In 2007, popular game developer Activision merged with Vivendi, the parent company for such studios as Blizzard, Sierra, and Fox interactive, to become the company we know today as Activision Blizzard. However, in a near unprecedented move, Activision has actually managed to buy the majority of Vivend's stocks. Effectively, this makes the developer an independent company, as most of the shares are held by the public.
Activision announced earlier today that it would be buying about 429 million share of Vivendi for a price of about 5.83 billion dollars. In addition, ASAC II LP, a new investment vehicle led by Activision Blizzard’s Bobby Kotick and Brian Kelly, will purchase 172 million share from Vivendi for approximately 2.34 billion dollars. That, in technical terms, is a whole lot of money.
After these transactions are complete, Vivendi will only retain about 12% of the Activision Blizzard stock. If anyone could pull off an incredible move like this, the creators of Call of Duty could.

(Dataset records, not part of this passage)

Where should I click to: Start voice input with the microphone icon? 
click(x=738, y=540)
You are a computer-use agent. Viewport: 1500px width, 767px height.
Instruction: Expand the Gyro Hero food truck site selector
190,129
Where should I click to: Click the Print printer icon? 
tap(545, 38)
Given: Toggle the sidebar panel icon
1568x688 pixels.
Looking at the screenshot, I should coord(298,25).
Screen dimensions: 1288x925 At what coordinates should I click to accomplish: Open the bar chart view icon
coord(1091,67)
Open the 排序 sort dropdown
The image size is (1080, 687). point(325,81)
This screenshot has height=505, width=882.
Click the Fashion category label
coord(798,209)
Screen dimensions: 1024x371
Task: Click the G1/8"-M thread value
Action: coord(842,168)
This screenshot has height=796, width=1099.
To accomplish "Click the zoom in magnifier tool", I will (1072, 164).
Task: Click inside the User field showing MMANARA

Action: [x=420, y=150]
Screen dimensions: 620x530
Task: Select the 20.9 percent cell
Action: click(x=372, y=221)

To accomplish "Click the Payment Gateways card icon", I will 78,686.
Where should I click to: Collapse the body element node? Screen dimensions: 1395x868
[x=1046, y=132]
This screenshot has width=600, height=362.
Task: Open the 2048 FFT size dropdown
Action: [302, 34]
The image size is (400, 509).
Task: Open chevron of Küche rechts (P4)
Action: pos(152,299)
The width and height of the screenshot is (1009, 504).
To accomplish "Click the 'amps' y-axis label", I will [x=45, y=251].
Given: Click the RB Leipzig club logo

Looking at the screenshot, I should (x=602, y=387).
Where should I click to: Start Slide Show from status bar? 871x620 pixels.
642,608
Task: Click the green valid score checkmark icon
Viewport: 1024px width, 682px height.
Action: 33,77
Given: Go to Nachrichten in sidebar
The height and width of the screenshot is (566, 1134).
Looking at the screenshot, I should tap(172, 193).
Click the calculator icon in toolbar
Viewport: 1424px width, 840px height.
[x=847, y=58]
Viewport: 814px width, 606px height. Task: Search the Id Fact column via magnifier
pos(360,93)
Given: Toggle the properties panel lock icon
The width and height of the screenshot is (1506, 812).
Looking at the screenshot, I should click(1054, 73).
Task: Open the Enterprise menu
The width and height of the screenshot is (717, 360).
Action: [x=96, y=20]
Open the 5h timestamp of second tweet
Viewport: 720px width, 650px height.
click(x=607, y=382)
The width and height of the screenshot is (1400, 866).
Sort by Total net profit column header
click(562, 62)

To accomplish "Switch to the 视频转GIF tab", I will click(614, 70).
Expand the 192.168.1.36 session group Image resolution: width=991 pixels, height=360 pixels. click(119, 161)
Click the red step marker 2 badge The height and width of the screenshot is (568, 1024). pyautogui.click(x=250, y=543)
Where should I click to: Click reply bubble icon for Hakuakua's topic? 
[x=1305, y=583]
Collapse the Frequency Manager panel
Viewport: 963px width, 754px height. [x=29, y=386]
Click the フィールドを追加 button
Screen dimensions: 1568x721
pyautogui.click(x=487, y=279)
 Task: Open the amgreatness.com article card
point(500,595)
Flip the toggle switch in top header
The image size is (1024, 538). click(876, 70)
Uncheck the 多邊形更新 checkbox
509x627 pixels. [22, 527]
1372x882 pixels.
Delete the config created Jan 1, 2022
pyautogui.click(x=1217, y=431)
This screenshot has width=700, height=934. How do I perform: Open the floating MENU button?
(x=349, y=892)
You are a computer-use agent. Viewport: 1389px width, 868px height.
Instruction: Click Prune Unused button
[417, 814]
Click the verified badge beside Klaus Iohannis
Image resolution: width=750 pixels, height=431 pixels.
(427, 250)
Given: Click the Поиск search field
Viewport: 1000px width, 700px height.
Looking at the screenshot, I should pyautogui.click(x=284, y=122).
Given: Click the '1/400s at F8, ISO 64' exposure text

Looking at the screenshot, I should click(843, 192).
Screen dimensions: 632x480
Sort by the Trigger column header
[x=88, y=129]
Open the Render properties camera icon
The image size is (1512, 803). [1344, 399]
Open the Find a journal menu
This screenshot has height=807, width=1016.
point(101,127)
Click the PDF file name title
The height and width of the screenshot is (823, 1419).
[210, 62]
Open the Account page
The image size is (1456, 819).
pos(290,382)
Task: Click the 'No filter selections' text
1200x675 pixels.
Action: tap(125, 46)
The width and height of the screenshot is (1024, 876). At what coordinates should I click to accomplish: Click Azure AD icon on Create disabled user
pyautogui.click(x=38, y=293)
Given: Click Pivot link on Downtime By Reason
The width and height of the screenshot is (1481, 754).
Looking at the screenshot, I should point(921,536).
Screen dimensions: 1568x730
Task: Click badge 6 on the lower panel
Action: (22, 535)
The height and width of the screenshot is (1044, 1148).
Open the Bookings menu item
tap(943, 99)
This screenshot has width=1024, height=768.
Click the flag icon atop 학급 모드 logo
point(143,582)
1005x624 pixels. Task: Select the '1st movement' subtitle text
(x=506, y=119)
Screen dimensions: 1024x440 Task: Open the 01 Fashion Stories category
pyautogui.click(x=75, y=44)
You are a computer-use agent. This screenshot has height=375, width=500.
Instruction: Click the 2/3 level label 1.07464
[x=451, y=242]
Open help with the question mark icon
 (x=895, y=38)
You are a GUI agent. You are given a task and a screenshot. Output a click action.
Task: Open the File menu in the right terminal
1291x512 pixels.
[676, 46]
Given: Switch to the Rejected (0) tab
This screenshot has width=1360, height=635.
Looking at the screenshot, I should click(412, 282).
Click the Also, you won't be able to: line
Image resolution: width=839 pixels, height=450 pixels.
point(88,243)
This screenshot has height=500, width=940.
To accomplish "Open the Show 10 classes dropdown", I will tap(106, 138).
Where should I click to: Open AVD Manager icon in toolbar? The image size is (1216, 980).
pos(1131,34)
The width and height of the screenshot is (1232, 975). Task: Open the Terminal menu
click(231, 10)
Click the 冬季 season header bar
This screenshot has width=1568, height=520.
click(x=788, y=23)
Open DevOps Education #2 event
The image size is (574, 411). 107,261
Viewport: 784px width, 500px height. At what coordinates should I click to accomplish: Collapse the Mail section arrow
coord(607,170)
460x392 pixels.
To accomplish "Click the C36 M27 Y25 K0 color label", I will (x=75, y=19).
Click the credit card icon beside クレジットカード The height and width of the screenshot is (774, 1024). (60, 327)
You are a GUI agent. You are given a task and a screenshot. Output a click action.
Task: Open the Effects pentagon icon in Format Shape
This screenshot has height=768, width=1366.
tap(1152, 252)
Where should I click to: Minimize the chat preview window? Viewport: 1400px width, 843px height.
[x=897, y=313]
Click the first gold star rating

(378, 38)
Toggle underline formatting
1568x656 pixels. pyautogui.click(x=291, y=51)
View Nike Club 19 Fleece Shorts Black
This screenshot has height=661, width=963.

"These transactions together represent a tremendous opportunity for Activision Blizzard and all its shareholders, including Vivendi," Kotick said in a statement. "We should emerge even stronger—an independent company with a best-in-class franchise portfolio and the focus and flexibility to drive long-term shareholder value and expand our leadership position as one of the world's most important entertainment companies. The transactions announced today will allow us to take advantage of attractive financing markets while still retaining more than $3 billion cash on hand to preserve financial stability."